Problems and tasks
1: Please print the Locatora Radio article word for word, everything from "In the few years" down to "and other visuals.".
2: Using the Locatora Radio article, answer each question on its own line:
(a) Where was the party for the podcast's anniversary held?
(b) How do Diosa and Mala describe Locatora Radio?
(c) Which song played during the slow-motion walk in the promotional video?
3: For each statement, say whether the Locatora Radio article supports it and quote the words that decide it:
(a) The party marked the first anniversary of Locatora Radio.
(b) Diosa and Mala wore matching outfits at the party.
(c) In the promotional video, Mala answers the phone.

Source extract
####

When they showed up on a Friday in November to the Civic Center Studios in Los Angeles – the site of the podcast party they threw to celebrate the second anniversary of Locatora Radio – Diosa Femme and Mala Muñoz wore matching custom-made rose pink outfits. The pair bookended their guests on the stage, which was decked out in several shades of pink, as a bright magenta light shone on them. Anyone who has followed Mala and Diosa – aka Las Mamis of Myth and Bullshit – would recognize that this party felt familiar. It felt like them.
In the few years since Diosa and Mala have used Locatora Radio, which they describe as a radiophonic novela, to uplift women and femmes of color and to challenge to patriarchy, they have gained a significant following because of the important work they do. But it’s also because the two have mastered how to effectively tell their story through videos and other visuals.
To promote the Locatora Live party, for example, Diosa and Mala shot a video that had them act as a mix of lifeline operators, private investigators, and superheroes. As they invited their followers to call their fictional lifeline (833-OYE-LOCA), the phone rang. “Locatora Lifeline. What? Como? Uh-huh. Uh-huh. OK. OK, yeah. Besitos,” Diosa said, hanging up before she turns to Mala. “Acts of machismo and patriarchy threatening the mujeres of the city.” Mala dramatically typed on her keyboard so she could pull up the coordinates. And in the next scene, the two – now wearing matching pink trench coats – do a slow-mo walk as Cardi B’s “Money” played.

####

Provided records
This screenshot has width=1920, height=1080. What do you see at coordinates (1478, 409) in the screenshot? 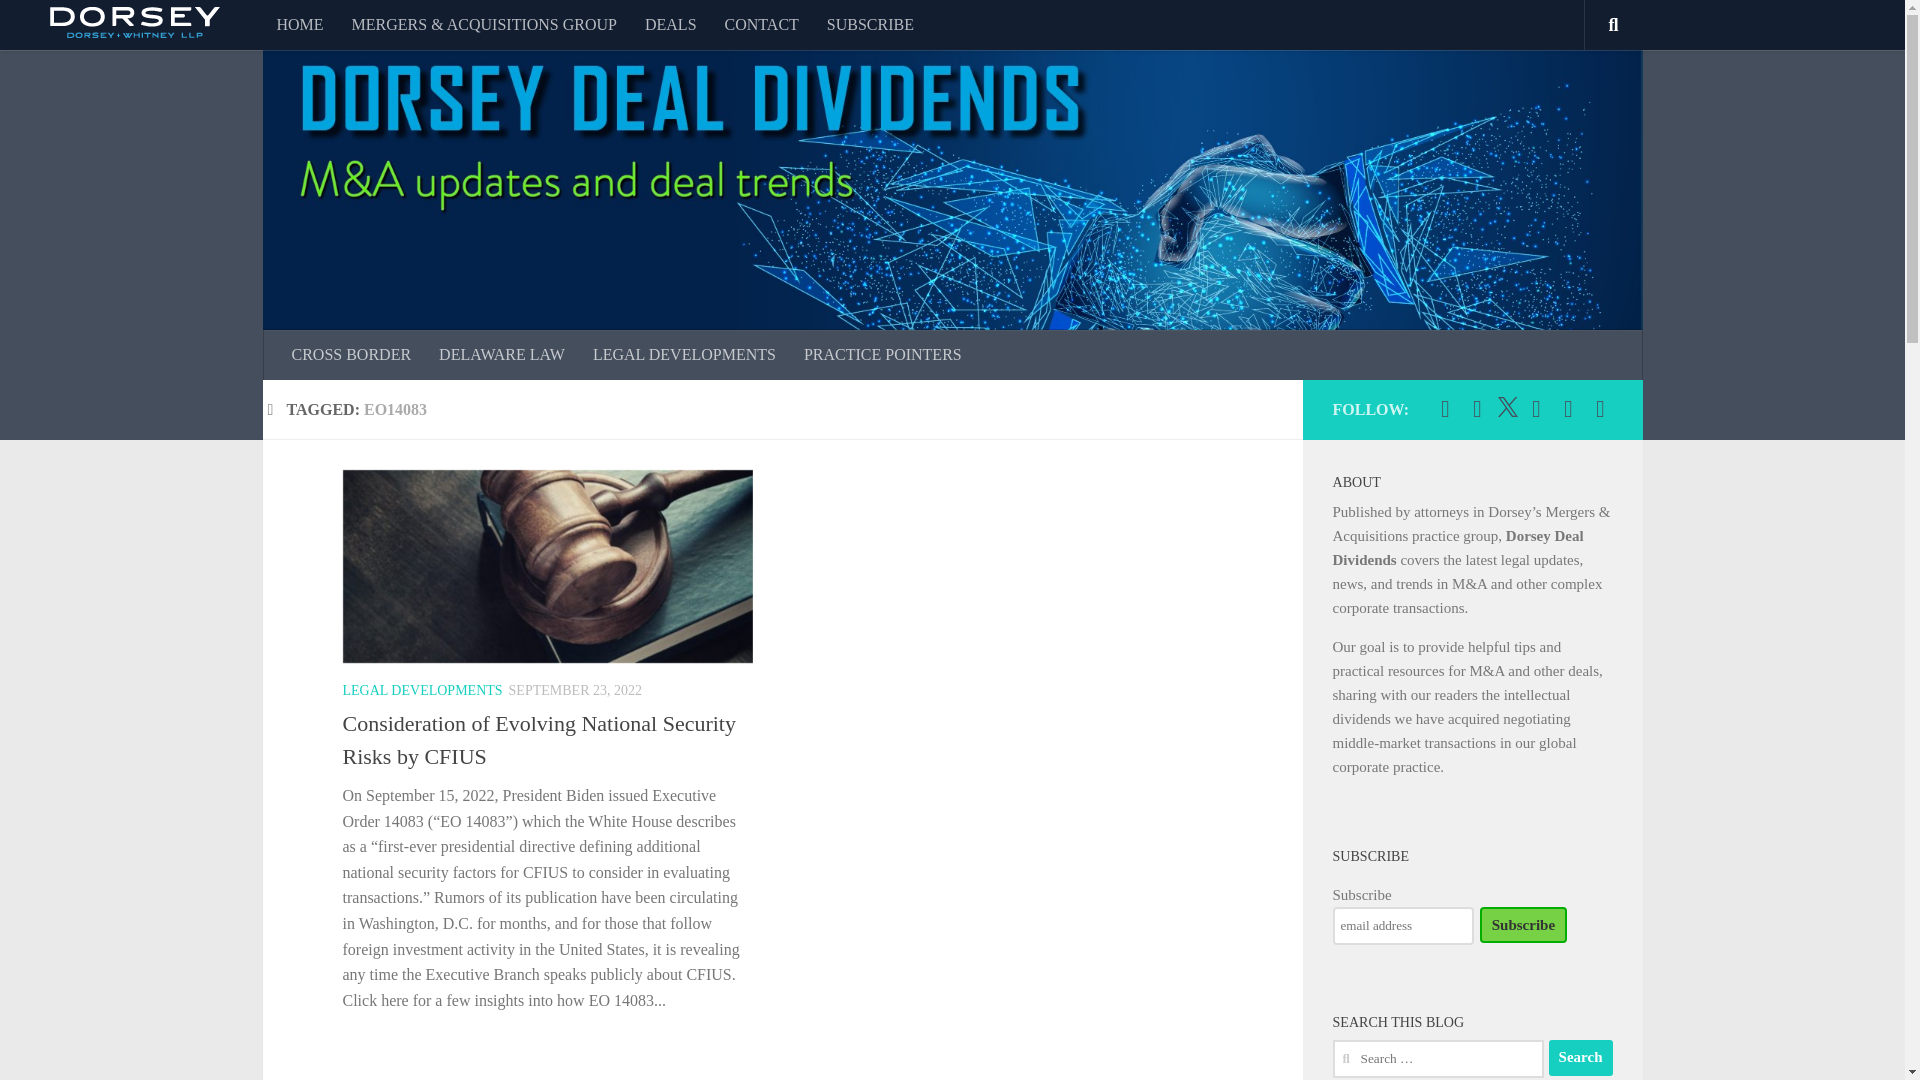
I see `Follow us on Linkedin` at bounding box center [1478, 409].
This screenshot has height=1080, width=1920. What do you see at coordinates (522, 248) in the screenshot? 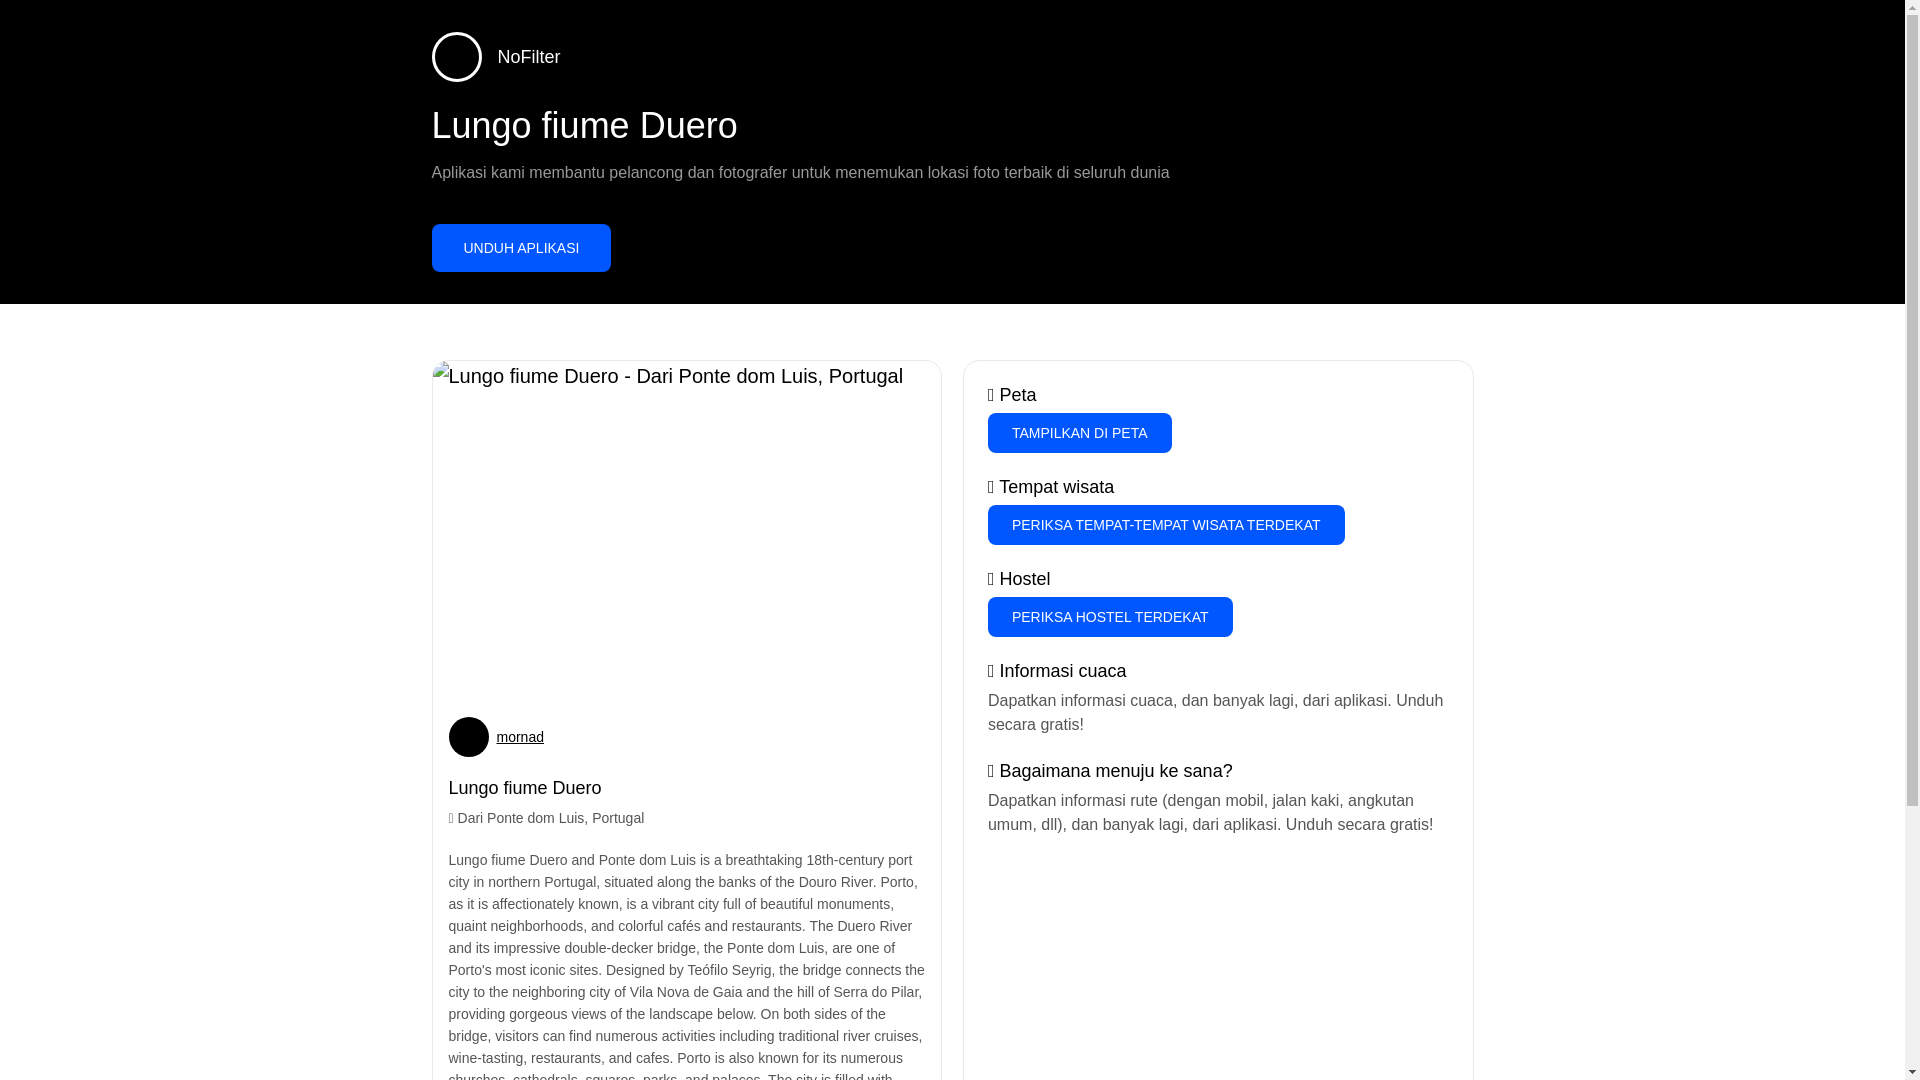
I see `UNDUH APLIKASI` at bounding box center [522, 248].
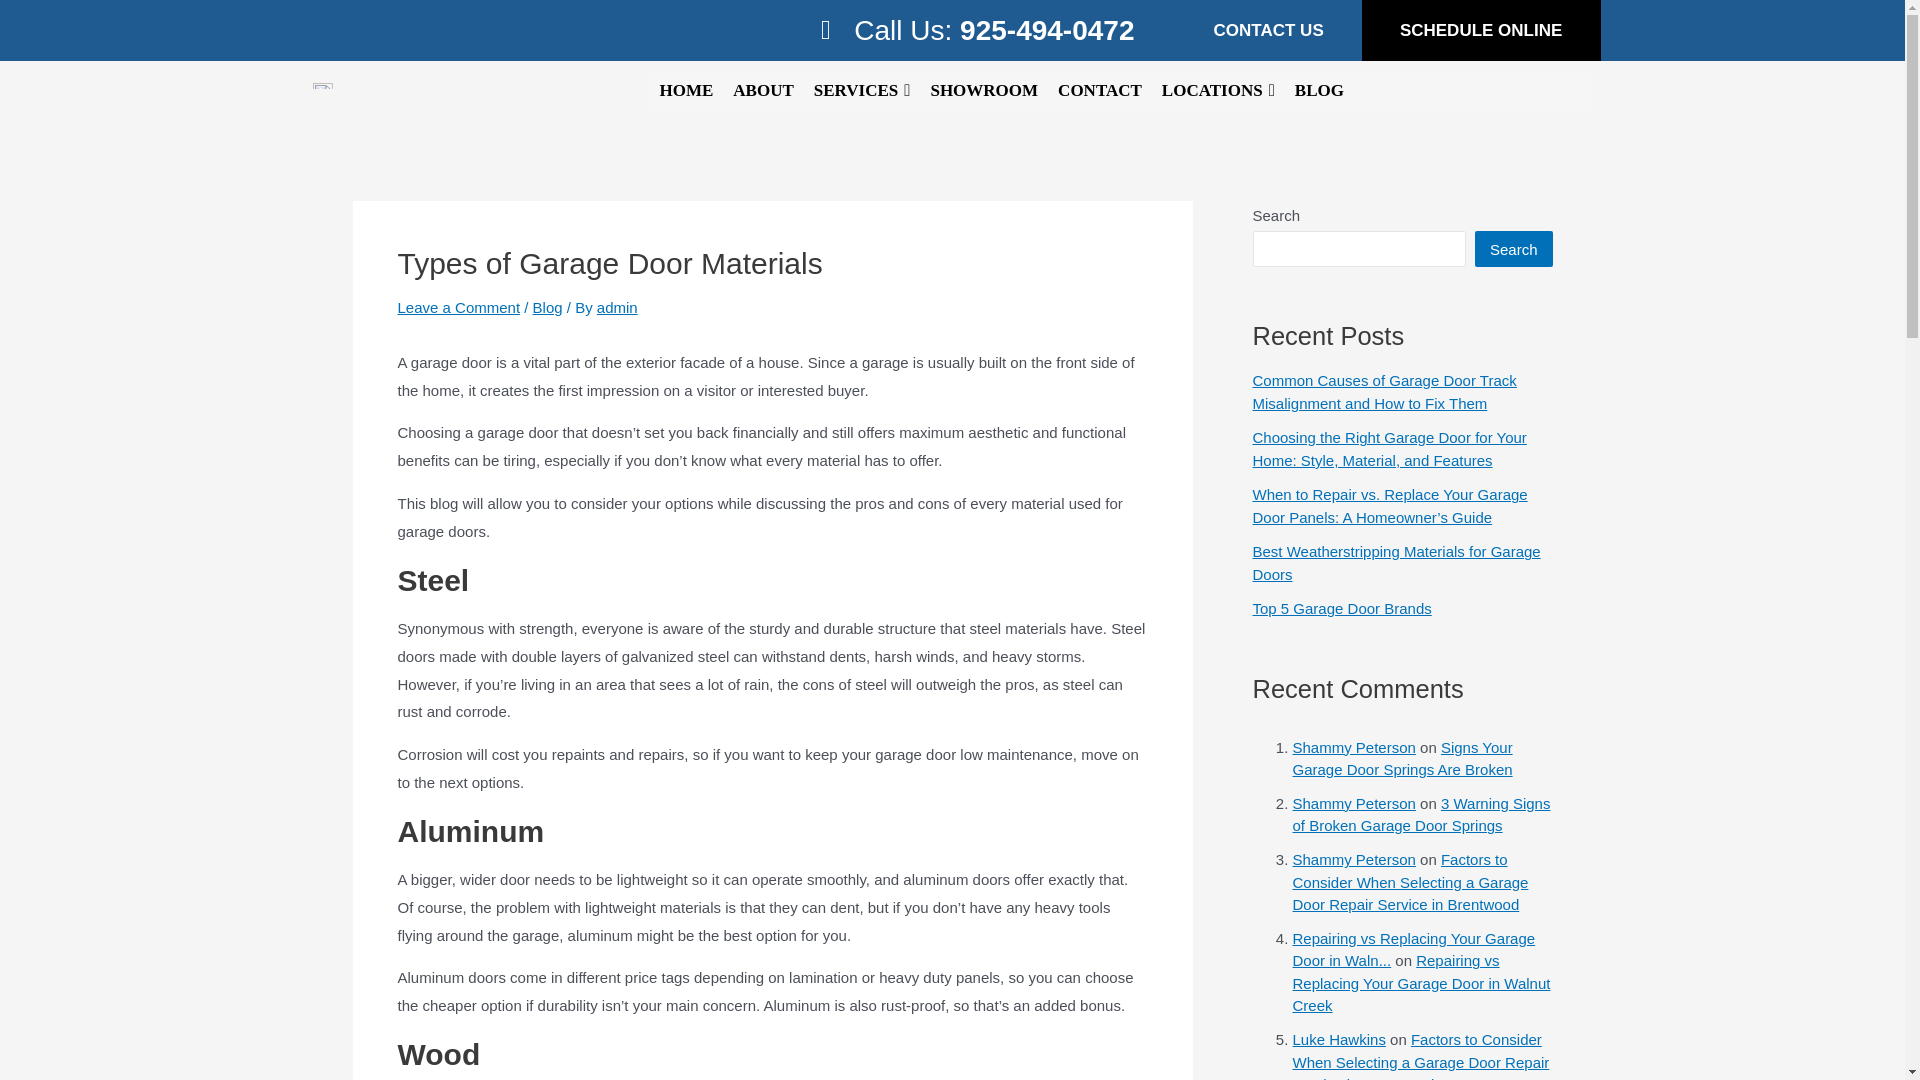 The image size is (1920, 1080). What do you see at coordinates (617, 308) in the screenshot?
I see `View all posts by admin` at bounding box center [617, 308].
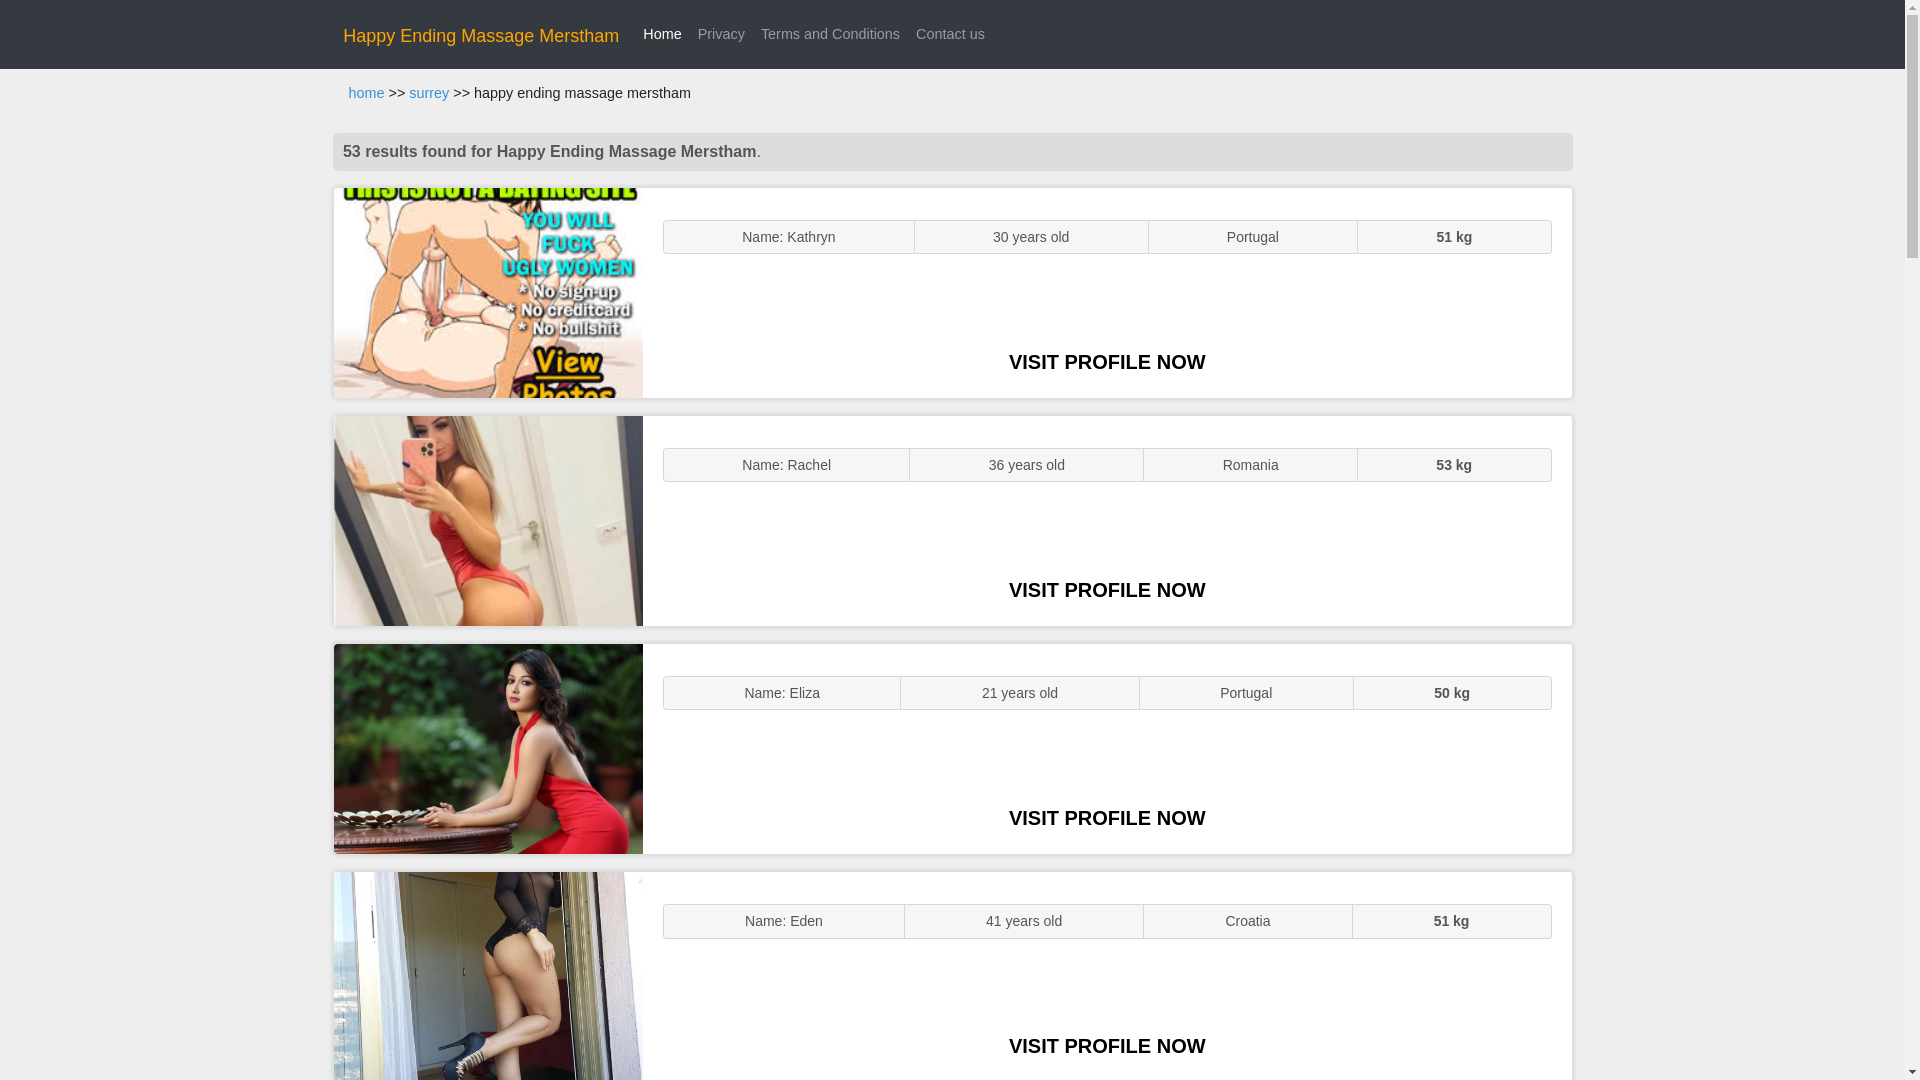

####

Answers to each task
1:
In the few years since Diosa and Mala have used Locatora Radio, which they describe as a radiophonic novela, to uplift women and femmes of color and to challenge to patriarchy, they have gained a significant following because of the important work they do. But it’s also because the two have mastered how to effectively tell their story through videos and other visuals.

2:
(a) At the Civic Center Studios in Los Angeles.
(b) As a radiophonic novela.
(c) Cardi B's "Money."

3:
(a) No: "to celebrate the second anniversary of Locatora Radio"
(b) Yes: "wore matching custom-made rose pink outfits"
(c) No: "Diosa said, hanging up before she turns to Mala"